Re-inventing SuSE and Three Futures for Mono

Imagining the potential for Mono going forward

Over the past ten days we've seen the rolling announcements out of Attachmate as SuSE gets spun into a separate organization with a return to Germany and Mono employees (along with many other Novell employees) find themselves on the outside looking in. I got into an interesting Twitter discussion with Carlo Daffara and Jan Wildeboer about the future of Mono.

I've written about Novell's SuSE positioning over the years and their need to be more than "We're-not-Red-Hat". Mono was always been a potentially excellent strategic differentiator. But first you need to understand how Microsoft dropped the ball.

When Microsoft submitted the .NET common language infrastructure to ECMA for standardization, they were on the edge of a BRILLIANT game to win with Windows. By encouraging other implementations of the C#/.NET world but continuing to ship the original and hopefully the best, Microsoft would have a solid way to position Windows servers forward for all a customers Windows applications as well as writing new server-side applications in C#/.NET. It was a solid cross-platform message to grow server sales against the perception that UNIX represented cross-platform portability, and against expensive Sun Solaris systems and an aging Java language. Indeed, having a strong Linux-based .NET would help suck the life out of Sun faster. The VP responsible for kicking off the ECMA standards effort also kicked off Microsoft's own cross-platform .NET demonstration.

Unfortunately, this was the phase of Microsoft history (~2002) where they hadn't accepted that customers were living in a heterogeneous world in the data centre and would continue so to do. As Miguel kicked Mono into existence, Microsoft was continually positioning Mono as a "science experiment". Microsoft hobbled their own cross-platform efforts so no one took it too seriously. Essentially Microsoft wanted to ensure everyone knew that C# and .NET meant Windows. (The VP with the vision was gone by then. The Windows über alles mentality reasserted.)

Novell had an opportunity through this period to have used Mono as the differentiating edge against Red Hat. As the Red Hat product line evolved and matured, it ate into big-iron UNIX sales, and capped Windows server growth. It was a cheap-UNIX-server-on-a-PC-form-factor. UNIX applications were highly portable to Linux and Red Hat executed to reap the rewards, including capturing the UNIX ISV market move to Linux early. Novell had a chance to position SuSE linux as the way forward for cross-platform applications development on a standardized and more modern C#/.NET programming model. C# is a breath of fresh air compared to C++ and arguably fixed a number of problems learned by observation with the Java programming model. (And remember that Sun was still failing the standards game with Java and IBM had pulled the developer focus around Java with Eclipse.) Novell even cut the Moonlight/Silverlight deal with Microsoft to continue to move forward.

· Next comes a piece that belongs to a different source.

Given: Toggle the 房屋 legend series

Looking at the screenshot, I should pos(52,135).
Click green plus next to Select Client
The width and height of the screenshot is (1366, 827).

Novell could have gained market share on Red Hat, and small losses for Red Hat would have represented substantial profits to the Novell SuSE business unit. While Red Hat may not have felt the loss to Novell too badly, they likely would have had a much harder battle against Microsoft pushing .NET servers. While Red Hat could have adopted Mono, they would still be the third string player in the new application development model behind both it's originator and the primary linux implementation. Unfortunately, Novell never figured out the strategic edge they had and Mono never received the emphasis it deserved.

Hopefully the New SuSE business unit recognizes some of this edge. It is still viable. It is a much better message than "We're-not-Red-Hat" and a focus on being a "cheaper" Linux to support. While some critics argue no one cares about the platform anymore in a Cloud Enabled World, developers still need to build the applications that run on those clouds, and pushing a Linux-Windows cross-platform message has value while customers remain hesitant and confused about their cloud strategy. This is an inflection point. So one future for Mono would be for the SuSE business unit to woo back the Mono developer and marketing core as quickly as possible.

A more interesting future for Mono, and one that would give it a fresh start would be for Canonical to step in and grab the initiative. Canonical remains the rising star of the Linux world. They have Mono experience. It would help drive a standardized cross-platform application development message for both Ubuntu servers and Ubuntu platform-in-the-cloud. The strength of the Canonical desktop adds additional interesting edges for cross-platform app dev messaging. While historically it could have helped Microsoft sell more .NET servers, now it allows IT management to feel they're hedging their past .NET bets by buying Canonical products.

Lastly, of course, there is IBM. They deeply understand standards and standards related messaging. They have a demonstrated expertise of engaging in open source community projects to product and services benefit to better solve customer problems. They focus religiously on making customers successful. They have a long history of moving customers gently from platform to platform through technology leadership. Having watched them adopt Java away from Sun as a Sun partner, through machinations in the standards world, and then by capturing the developer centre with Eclipse, I can't imagine the fun they would have with Mono.

All in all, with a little imagination it should be exciting times for the future of Mono. The alternatives are too sad to contemplate.